Queen Elizabeth II makes nine-day Canada visit
Queen Elizabeth II launched a nine-day visit to Canada on Monday, although Quebec, where anti-British sentiment has lingered, was not on the itinerary.
"It is very good to be home," the queen told hundreds of Canadians standing in blustery rain in hopes of catching a glimpse of Canada's titular head of state.
Prime Minister Stephen Harper welcomed the queen, clad in a yellow hat and a raincoat over a yellow suit, noting she had visited his country more than any other member of the British Commonwealth of former colonies.
"We are honored that you have given us so generously of your time," he said, recalling that watching the monarch riding in her motorcade near his childhood home in Ontario was one of his "earliest and fondest memories."
During her 22nd official tour of Canada, the queen will preside over a parade of naval warships in Nova Scotia.
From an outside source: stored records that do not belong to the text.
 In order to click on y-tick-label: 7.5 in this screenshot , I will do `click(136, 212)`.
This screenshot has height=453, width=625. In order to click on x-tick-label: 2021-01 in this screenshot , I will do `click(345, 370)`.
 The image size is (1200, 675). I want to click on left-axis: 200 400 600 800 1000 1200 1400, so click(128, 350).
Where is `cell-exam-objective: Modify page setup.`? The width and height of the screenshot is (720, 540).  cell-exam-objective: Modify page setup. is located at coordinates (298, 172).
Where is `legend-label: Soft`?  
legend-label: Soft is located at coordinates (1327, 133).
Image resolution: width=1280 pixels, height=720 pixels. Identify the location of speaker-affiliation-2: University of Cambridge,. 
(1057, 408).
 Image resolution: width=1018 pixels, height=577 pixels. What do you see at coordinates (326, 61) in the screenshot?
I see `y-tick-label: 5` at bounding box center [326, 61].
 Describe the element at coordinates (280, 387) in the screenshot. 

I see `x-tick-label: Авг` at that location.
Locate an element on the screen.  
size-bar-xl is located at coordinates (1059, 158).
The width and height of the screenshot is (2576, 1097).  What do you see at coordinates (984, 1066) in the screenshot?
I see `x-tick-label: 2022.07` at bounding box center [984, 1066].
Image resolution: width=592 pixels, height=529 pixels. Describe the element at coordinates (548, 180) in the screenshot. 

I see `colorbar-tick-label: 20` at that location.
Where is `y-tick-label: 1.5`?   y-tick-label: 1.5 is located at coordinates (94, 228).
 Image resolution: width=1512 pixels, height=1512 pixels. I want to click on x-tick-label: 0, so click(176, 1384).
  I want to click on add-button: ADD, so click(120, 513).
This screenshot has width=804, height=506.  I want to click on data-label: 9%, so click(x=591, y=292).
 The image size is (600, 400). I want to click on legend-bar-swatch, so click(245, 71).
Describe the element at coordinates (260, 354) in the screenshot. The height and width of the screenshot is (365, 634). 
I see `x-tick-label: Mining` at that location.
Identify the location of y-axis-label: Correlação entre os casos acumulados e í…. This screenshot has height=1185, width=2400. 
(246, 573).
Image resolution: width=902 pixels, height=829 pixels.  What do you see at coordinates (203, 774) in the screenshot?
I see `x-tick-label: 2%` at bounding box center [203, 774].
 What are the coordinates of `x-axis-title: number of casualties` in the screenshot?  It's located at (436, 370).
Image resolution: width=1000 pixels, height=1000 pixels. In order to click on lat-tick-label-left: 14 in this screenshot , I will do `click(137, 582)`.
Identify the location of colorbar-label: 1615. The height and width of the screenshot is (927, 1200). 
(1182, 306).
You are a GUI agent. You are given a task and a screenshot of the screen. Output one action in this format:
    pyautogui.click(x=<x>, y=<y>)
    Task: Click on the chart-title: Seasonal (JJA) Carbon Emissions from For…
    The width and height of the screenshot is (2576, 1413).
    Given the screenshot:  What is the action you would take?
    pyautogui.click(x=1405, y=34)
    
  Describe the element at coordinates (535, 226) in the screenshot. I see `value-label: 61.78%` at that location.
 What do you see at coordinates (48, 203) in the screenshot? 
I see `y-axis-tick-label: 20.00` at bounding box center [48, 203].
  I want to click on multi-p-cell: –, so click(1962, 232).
The Canadian vessels still bear the initials HMCS -- Her Majesty's Canadian Ship. Her visit coincides in part with the centennial of Canada's Navy.
For Canada Day on Thursday, she will travel to parliament in Ottawa and deliver a speech as the country marks 143 years since it was established. The 84-year-old monarch will also visit the government and drop in on the newly refurbished Canadian Museum of Nature.
The queen, whose silhouette appears on Canadian coins, is visiting the country with her husband Prince Philip.
She had much praise for the country she has witnessed modernize during her tenure at the helm of the British throne.
"As queen of Canada for nearly six decades, my pride in this country remains undimmed," she said.
During the last segment of her Canadian tour, she will travel to Winnipeg, Manitoba, where she is expected to attend a horse race, and then wrap up her tour in Toronto, where she is due to visit a high-tech company.
Queen Elizabeth then travels on to New York to address the United Nations General Assembly on July 6 and visit the site where the World Trade Center towers collapsed during the September 11, 2001 attacks.
A stop in Montreal is not in the cards, after her son Prince Charles had an eventful royal visit in Quebec.
The heir to the throne and his wife Camilla were met with egg tosses and shouts of "Majesty go home" from more than 200 protesters who urged Montreal and Quebec to break away from the British Commonwealth.